September 21, 2012
On 9/19/12 4:12 AM, Thiez wrote:
> On Tuesday, 18 September 2012 at 22:01:30 UTC, Andrei Alexandrescu wrote:
>> After extensive tests with a variety of aggregate functions, I can say
>> firmly that taking the minimum time is by far the best when it comes
>> to assessing the speed of a function.
>
> What if one tries to benchmark a nondeterministic function? In such a
> case one might well be interested in the best run, worst run, and the
> average.

I agree. Currently std.benchmark is not geared for measuring non-deterministic functions.

Andrei
September 21, 2012
On 9/19/12 3:54 PM, Jacob Carlborg wrote:
> On 2012-09-19 11:38, Peter Alexander wrote:
>
>> The problem with slowest is that you end up with the occasional OS
>> hiccup or GC collection which throws the entire benchmark off. I see
>> your point, but unless you can prevent the OS from interrupting, the
>> time would be meaningless.
>
> That's way the average is good to have as well.

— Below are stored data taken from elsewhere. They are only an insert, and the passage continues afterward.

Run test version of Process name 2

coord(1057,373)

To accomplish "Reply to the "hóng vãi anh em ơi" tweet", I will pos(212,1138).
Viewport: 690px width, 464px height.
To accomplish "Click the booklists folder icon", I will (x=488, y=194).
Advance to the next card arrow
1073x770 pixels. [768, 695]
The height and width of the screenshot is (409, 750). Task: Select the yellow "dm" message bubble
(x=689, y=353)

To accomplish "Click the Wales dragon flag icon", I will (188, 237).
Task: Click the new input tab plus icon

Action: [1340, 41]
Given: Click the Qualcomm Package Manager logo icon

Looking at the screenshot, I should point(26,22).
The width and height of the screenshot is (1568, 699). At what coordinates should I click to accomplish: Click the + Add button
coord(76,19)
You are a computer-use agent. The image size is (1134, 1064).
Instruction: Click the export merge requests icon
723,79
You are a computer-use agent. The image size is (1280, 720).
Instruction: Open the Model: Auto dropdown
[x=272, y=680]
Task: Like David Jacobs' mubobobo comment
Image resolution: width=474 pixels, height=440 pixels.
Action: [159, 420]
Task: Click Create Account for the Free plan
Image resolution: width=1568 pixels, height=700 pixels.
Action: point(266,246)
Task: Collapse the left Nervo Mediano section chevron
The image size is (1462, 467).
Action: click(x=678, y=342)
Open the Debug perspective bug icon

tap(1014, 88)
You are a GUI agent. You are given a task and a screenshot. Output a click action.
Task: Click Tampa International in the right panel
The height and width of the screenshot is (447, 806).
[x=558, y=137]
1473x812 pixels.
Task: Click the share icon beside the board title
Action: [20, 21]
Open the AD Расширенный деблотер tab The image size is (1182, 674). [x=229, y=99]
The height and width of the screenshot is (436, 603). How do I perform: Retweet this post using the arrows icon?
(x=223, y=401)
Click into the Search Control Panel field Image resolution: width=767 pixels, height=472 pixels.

The occasional hiccup is often orders of magnitude slower than the rest, which means it will ruin the average. You may have meant "median", which has more merit, but then I'd say why bother - just use the minimum.

Andrei


September 21, 2012
On 9/19/12 3:59 PM, Graham Fawcett wrote:
> For comparison's sake, the Criterion benchmarking package for Haskell is
> worth a look:
>
> http://www.serpentine.com/blog/2009/09/29/criterion-a-new-benchmarking-library-for-haskell/
>
>
> Criterion accounts for clock-call costs, displays various central
> tendencies, reports outliers (and their significance --- whether the
> variance is significantly affected by the outliers), etc., etc. It's a
> very well conceived benchmarking system, and might well be worth
> stealing from.

Will look into it, thanks.

Andrei
September 21, 2012
On 9/19/12 4:11 PM, "Øivind" wrote:
> New question for you :)
>
> To register benchmarks, the 'scheduleForBenchmarking' mixin inserts a
> shared static initializer into the module. If I have a module A and a
> module B, that both depend on eachother, than this will probably not
> work..? The runtime will detect the init cycle and fail with the
> following error:
>
> "Cycle detected between modules with ctors/dtors"
>
> Or am I wrong now?

I think you have discovered a major issue. Ideas on how to attack this?

Andrei
September 21, 2012
On 9/20/12 3:42 AM, Manu wrote:
> On 19 September 2012 12:38, Peter Alexander
> <peter.alexander.au@gmail.com <mailto:peter.alexander.au@gmail.com>> wrote:
>
>         The fastest execution time is rarely useful to me, I'm almost
>         always much
>         more interested in the slowest execution time.
>         In realtime software, the slowest time is often the only
>         important factor,
>         everything must be designed to tolerate this possibility.
>         I can also imagine other situations where multiple workloads are
>         competing
>         for time, the average time may be more useful in that case.
>
>
>     The problem with slowest is that you end up with the occasional OS
>     hiccup or GC collection which throws the entire benchmark off. I see
>     your point, but unless you can prevent the OS from interrupting, the
>     time would be meaningless.
>
>
> So then we need to start getting tricky, and choose the slowest one that
> is not beyond an order of magnitude or so outside the average?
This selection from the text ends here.